[Saved data entries]
*-*-*

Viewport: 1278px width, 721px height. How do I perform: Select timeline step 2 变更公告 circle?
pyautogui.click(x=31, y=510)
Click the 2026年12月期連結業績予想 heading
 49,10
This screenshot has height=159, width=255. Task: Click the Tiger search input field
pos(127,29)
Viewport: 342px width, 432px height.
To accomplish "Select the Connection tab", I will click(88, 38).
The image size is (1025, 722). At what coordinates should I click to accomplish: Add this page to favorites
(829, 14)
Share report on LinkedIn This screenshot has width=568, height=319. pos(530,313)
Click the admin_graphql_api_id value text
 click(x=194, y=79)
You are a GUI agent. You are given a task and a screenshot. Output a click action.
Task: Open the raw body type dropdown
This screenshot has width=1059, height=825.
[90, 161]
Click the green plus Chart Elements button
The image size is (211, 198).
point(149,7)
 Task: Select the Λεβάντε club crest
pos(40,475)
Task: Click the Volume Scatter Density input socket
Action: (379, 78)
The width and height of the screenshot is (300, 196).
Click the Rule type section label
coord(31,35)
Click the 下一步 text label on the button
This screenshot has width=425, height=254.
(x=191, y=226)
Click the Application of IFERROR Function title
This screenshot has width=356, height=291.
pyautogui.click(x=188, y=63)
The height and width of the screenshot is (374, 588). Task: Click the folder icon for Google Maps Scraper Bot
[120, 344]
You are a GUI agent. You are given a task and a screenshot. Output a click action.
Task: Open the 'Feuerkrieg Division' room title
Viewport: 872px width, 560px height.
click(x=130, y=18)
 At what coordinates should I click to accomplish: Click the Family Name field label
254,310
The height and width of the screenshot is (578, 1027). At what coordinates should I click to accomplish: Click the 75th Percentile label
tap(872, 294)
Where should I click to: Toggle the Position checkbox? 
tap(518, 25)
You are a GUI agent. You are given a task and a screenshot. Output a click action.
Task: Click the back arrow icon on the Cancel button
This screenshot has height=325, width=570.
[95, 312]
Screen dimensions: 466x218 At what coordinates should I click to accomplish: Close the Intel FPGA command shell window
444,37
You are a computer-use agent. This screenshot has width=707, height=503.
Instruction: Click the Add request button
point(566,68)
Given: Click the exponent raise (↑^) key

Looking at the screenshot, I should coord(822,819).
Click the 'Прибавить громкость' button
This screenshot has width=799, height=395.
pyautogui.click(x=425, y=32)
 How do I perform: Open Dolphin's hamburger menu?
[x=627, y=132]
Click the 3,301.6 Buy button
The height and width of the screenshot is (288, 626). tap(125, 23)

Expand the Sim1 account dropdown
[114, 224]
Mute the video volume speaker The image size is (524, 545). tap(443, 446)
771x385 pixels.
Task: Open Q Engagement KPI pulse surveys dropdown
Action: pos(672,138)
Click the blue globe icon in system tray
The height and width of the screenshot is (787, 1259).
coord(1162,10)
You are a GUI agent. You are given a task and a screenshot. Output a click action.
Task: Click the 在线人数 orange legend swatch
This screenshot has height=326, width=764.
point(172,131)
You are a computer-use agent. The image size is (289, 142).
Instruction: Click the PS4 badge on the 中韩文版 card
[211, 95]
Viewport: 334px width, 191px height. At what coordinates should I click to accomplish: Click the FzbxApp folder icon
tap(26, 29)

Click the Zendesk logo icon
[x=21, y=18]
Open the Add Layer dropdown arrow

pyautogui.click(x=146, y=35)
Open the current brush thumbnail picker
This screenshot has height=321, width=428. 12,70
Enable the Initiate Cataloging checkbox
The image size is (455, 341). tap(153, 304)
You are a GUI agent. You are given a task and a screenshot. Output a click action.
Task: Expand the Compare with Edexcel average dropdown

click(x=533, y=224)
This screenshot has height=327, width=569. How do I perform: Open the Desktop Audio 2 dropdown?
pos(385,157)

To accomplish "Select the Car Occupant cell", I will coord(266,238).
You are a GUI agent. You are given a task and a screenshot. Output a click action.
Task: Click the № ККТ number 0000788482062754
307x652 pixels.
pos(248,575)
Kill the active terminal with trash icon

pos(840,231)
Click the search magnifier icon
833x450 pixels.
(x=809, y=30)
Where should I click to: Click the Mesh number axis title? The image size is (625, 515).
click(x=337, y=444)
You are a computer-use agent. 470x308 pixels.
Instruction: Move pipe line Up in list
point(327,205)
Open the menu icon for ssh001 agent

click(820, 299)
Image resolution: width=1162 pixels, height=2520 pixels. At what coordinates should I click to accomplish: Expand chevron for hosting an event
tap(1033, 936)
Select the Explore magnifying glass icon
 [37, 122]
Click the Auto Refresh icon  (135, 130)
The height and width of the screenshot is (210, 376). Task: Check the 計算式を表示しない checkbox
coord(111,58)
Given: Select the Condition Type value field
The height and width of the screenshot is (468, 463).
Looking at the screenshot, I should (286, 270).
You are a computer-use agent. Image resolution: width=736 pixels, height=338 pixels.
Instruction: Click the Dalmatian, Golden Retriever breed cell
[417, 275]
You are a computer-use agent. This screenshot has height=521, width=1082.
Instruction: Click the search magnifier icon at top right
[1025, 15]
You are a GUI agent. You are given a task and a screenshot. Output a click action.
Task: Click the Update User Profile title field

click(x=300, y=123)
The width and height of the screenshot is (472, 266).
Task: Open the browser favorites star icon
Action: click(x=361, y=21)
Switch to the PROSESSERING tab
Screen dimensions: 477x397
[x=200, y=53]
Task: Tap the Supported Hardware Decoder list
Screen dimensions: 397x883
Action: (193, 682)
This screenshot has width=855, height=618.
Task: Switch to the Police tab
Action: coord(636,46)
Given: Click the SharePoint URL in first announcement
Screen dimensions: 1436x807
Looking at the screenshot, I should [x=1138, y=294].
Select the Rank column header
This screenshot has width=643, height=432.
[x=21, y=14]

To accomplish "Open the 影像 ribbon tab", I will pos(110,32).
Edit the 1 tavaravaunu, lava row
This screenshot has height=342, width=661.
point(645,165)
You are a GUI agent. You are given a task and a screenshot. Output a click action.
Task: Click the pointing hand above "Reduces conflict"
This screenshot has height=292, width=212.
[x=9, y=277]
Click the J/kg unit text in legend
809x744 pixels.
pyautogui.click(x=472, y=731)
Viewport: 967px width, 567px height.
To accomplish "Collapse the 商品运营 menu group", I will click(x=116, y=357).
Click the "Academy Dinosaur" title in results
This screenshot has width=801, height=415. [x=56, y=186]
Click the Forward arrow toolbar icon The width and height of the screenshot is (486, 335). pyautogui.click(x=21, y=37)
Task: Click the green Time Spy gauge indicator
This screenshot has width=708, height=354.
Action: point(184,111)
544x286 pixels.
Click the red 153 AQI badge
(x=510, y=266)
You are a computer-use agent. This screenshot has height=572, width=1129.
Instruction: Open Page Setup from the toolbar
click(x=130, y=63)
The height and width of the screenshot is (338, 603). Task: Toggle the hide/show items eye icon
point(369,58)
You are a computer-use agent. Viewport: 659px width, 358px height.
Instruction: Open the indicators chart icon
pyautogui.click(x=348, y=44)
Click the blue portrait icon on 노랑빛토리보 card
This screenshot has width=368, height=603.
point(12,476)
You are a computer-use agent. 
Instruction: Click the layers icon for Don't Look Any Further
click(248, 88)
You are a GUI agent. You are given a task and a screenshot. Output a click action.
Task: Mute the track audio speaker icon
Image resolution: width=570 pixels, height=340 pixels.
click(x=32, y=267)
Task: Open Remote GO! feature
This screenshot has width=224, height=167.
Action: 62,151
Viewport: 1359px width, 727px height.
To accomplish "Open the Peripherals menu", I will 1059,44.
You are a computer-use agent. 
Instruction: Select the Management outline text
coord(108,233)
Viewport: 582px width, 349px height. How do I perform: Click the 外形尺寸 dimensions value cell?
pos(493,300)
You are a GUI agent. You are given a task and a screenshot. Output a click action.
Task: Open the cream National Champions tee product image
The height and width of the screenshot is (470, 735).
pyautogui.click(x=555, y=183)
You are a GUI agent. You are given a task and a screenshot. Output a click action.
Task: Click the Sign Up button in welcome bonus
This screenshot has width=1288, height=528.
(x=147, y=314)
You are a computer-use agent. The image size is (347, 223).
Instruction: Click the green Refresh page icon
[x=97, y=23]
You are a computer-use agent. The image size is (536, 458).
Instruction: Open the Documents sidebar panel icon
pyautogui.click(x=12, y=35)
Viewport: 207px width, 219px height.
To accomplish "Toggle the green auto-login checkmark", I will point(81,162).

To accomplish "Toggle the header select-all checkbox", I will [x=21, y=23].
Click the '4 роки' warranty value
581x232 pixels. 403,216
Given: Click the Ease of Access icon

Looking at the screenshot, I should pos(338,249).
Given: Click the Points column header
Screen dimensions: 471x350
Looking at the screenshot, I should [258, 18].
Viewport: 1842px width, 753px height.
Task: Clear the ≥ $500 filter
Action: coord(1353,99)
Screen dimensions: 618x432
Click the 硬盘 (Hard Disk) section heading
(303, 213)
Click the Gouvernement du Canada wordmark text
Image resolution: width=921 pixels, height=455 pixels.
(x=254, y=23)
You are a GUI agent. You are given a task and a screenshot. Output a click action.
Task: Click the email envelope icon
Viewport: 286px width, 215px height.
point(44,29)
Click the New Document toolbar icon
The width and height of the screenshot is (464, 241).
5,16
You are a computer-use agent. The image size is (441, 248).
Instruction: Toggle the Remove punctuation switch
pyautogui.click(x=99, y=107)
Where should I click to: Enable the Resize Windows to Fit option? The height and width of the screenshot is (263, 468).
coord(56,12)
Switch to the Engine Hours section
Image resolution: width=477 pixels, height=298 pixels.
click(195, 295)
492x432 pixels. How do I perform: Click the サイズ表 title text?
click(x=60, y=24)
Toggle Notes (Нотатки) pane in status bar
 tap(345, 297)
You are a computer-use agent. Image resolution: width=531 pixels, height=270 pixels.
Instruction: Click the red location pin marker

*-*-*

● **PROBLEM DETAILS**
Return each line of the records above in which the word "column" occurs.

● **ANSWER AREA**
Select the Rank column header
Given: Click the Points column header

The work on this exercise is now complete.